** Opening Data extract block **
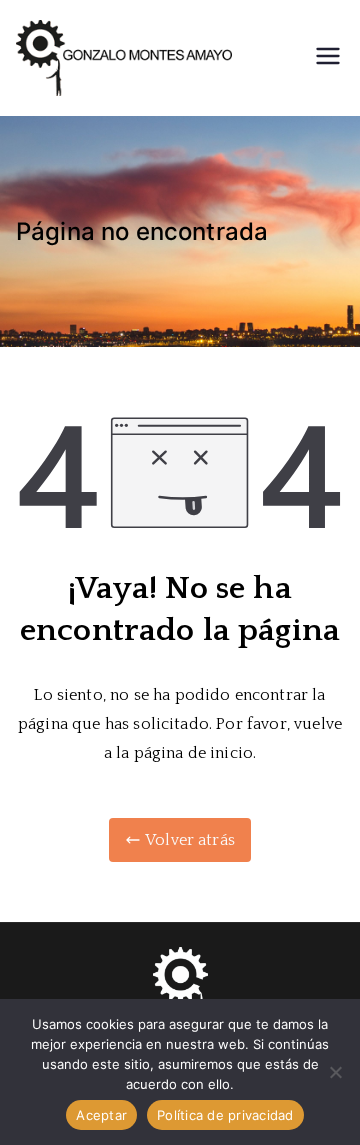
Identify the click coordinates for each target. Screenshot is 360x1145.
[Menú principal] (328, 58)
** Closing Data extract block **
** Opening Data extract block **
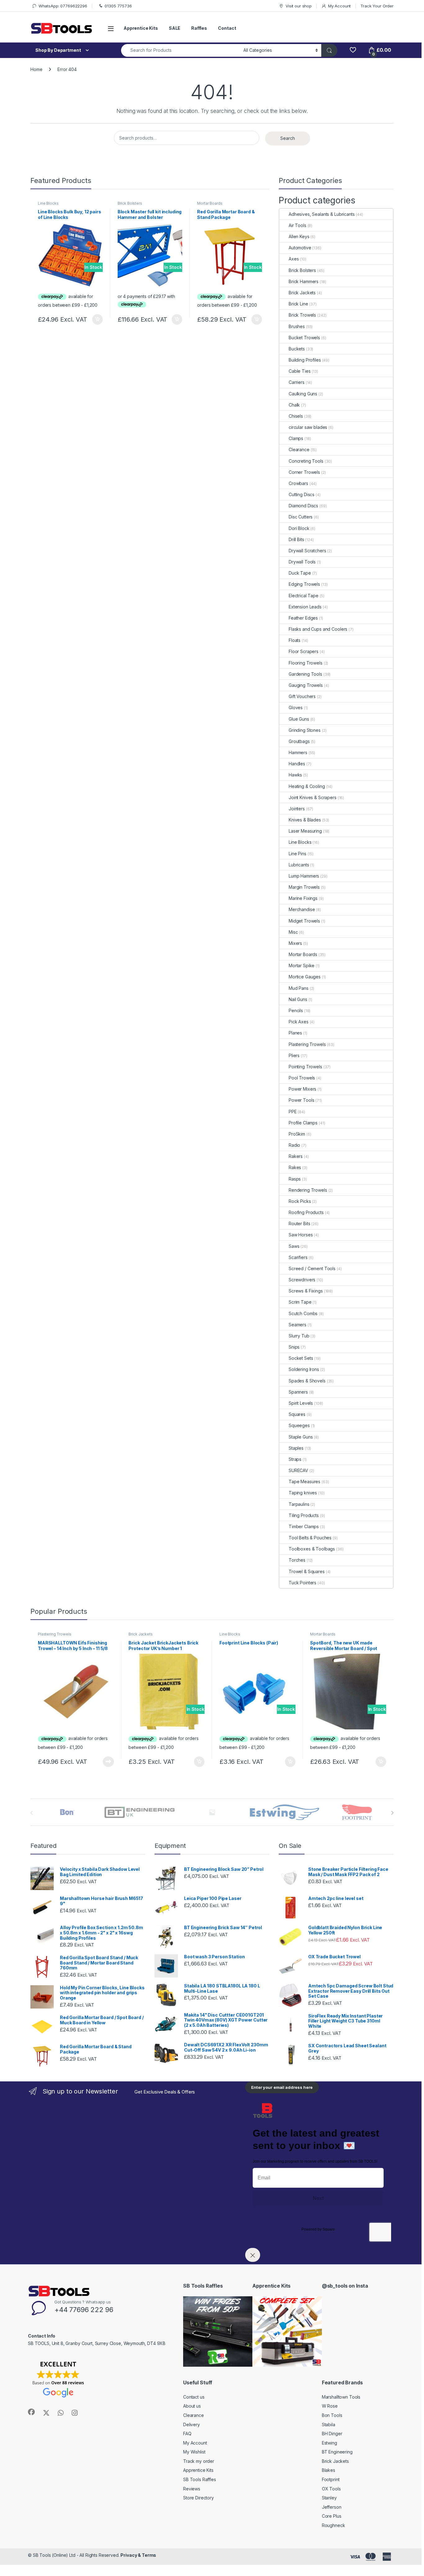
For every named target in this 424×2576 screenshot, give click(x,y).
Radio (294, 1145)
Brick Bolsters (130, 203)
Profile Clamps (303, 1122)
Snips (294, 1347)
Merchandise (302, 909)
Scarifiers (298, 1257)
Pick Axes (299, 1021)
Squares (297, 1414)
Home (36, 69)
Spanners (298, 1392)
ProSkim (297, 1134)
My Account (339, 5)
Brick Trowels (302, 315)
** Closing Data extract block **
** Opening Data extract block **
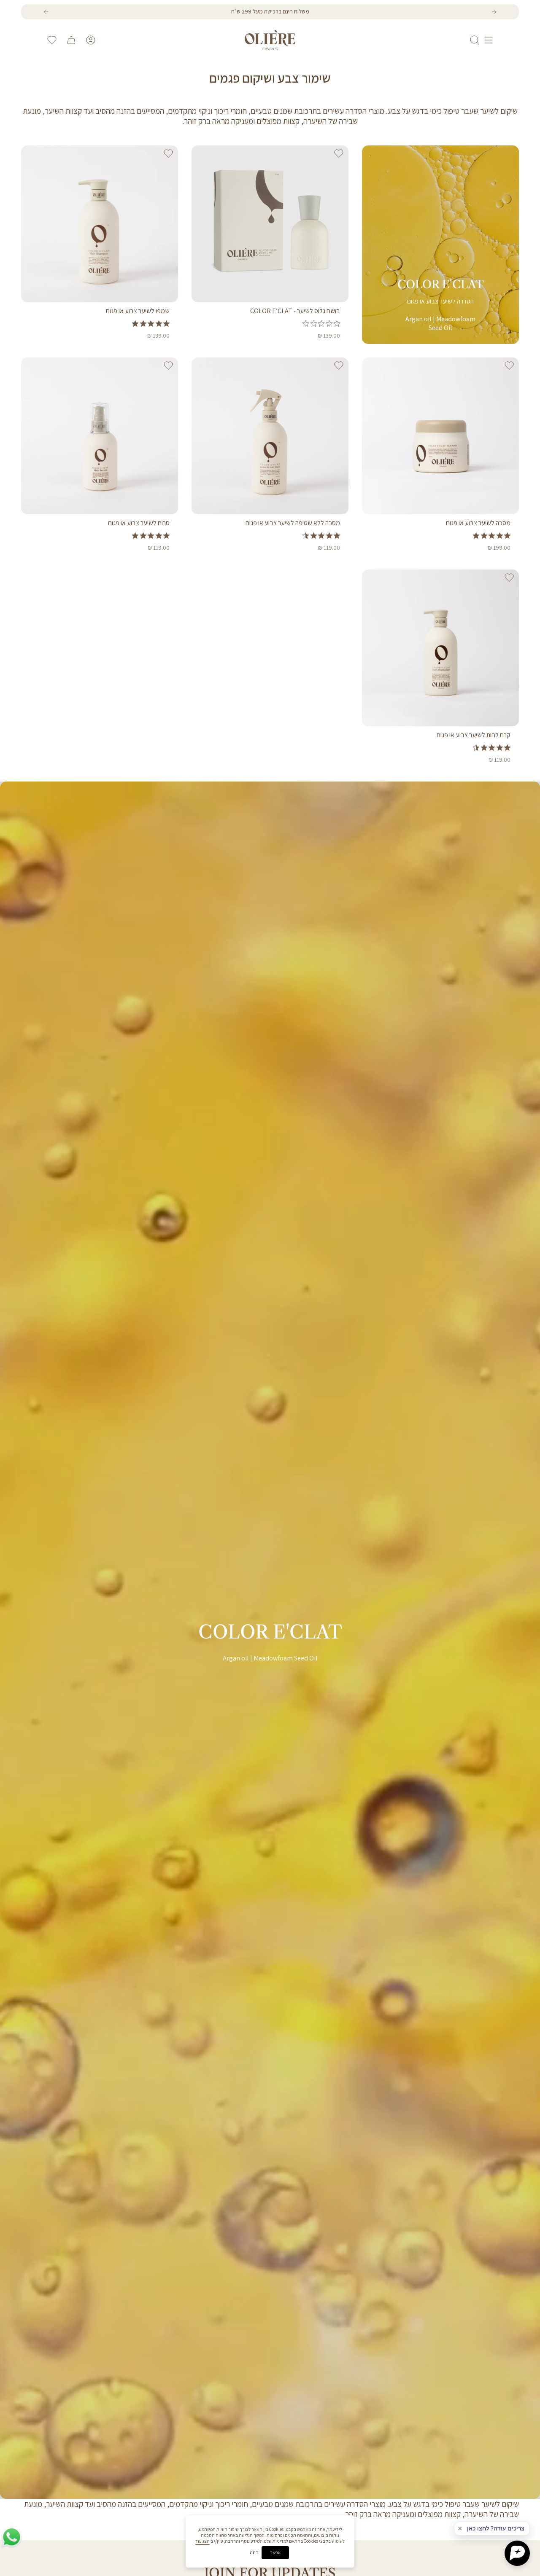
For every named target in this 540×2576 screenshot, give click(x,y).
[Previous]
** Closing Data extract block **
» Assigned task
In the listing above, locate the line containing "For every named target in this 424×2576" and the line containing "Brick Trowels (302, 315)". Extract those two lines and every line between them, exactly as written, and only those.

» Written answer
For every named target in this 424×2576 screenshot, give click(x,y).
Radio (294, 1145)
Brick Bolsters (130, 203)
Profile Clamps (303, 1122)
Snips (294, 1347)
Merchandise (302, 909)
Scarifiers (298, 1257)
Pick Axes (299, 1021)
Squares (297, 1414)
Home (36, 69)
Spanners (298, 1392)
ProSkim (297, 1134)
My Account (339, 5)
Brick Trowels (302, 315)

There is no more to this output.